→ **EXERCISE TASK**:
Can you resume the text on Solaris zone privileges and backup, picking up right after its final sentence?

** Start of DOCUMENT SECTION **

Privileges Available

  • Processes in a non-global zone are running with a reduced set of privileges in their limit set. The privileges that were taken away from zones were deemed unsafe when it came to providing a secure and isolated application environment for a process in a zone.
  • Unprivileged processes, whether in a global zone or non-global zone, share the same basic privilege set. The privileges file_link_any, proc_info, proc_session, proc_fork, and proc_exec make up the "basic" privilege set.
  • Privileged processes in a global zone have all privileges available to them.
  • Privileged processes in a non-global zone have a subset of privileges available to privileged processes in a global zone.  The functionality that these missing privileges provide (with the exception of the DTrace privileges, which are new to the Solaris 10 OS) is only available to the superuser in prior releases of Solaris. The following privileges are available only in a global zone, and not available in a non-global zone:
    • dtrace_*
    • net_rawaccess
    • proc_clock_highres
    • proc_lock_memory
    • proc_priocntl
    • proc_zone
    • sys_config
    • sys_devices
    • sys_ipc_config
    • sys_linkdir
    • sys_net_config
    • sys_res_config
    • sys_suser_compat
    • sys_time
  • To display the list of privileges available within a zone, use the ppriv(1) utility.

Backup and Recovery

  • Basic backup and recovery utilities, like tar(1), ufsdump(1M), and fssnap(1M), allow for backup and recovery of user information within both global and non-global zones as long as these utilities are executed from the global zone.
  • For the most part, tar(1) functions properly.

** End of DOCUMENT SECTION **
** Start of SUPPLIED DATA **

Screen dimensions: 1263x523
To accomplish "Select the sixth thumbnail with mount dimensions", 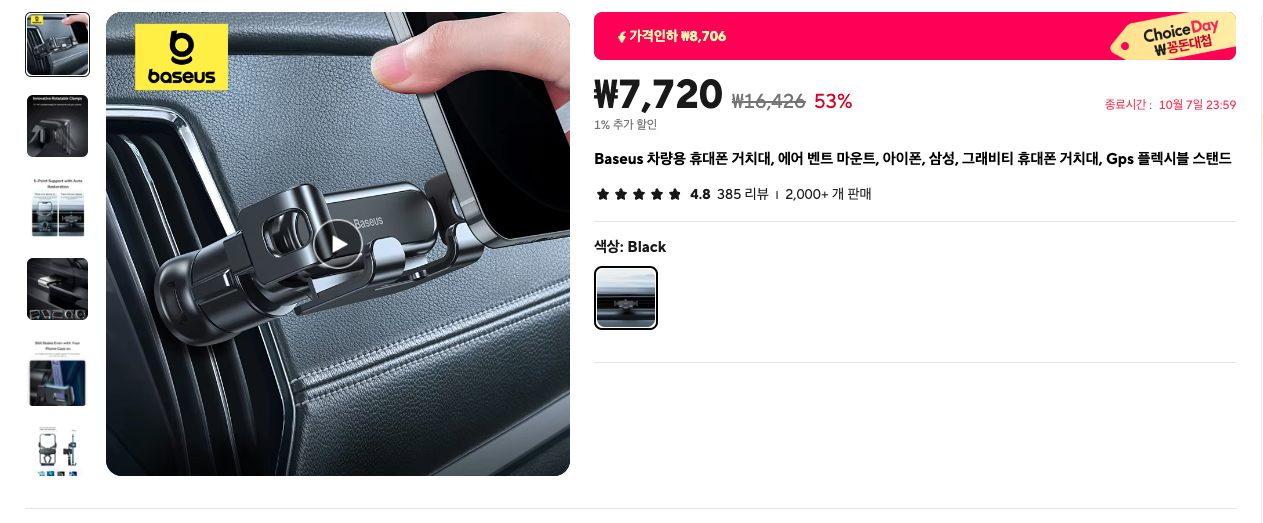I will tap(57, 449).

** End of SUPPLIED DATA **

→ **RESPONSE BELOW**:
    • There is an edge case where it is unable to work in a non-global zone completely as it does in the global zone. When running in a non-global zone, tar(1) is able to create archives that preserve the sticky bit on individual files, but is not able to write files with the sticky bit set back to the file system. The tar(1) command fails silently in this case, because the chmod(2) system call does not report a failure when this occurs.
    • Also, tar(1) cannot recreate the /dev entries in a non-global zone.

Miscellaneous Information

  • Device access limitations and changes to library and system call usage due to privilege restrictions in non-global zones affect Solaris commands within non-global zones. The following commands, some of which are described above, behave differently in non-global zones:
    • add_drv(1M) / rem_drv(1M)
    • arp(1M)
    • autopush(1M)
    • cfgadm(1M)
    • cpustat(1M)
    • devfsadm(1M)
    • devlinks(1M)
    • dispadmin(1M)
    • disks(1M)
    • drvconfig(1M)
    • dtrace(7D)
    • intrstat(1M)
    • ipf
    • modload(1M) / modunload(1M)
    • plockstat(1M)
    • pooladm(1M)
    • poolcfg(1M)
    • poolbind(1M)
    • ports(1M0
    • prtconf(1M)
    • prtdiag(1M)
    • psrset(1M)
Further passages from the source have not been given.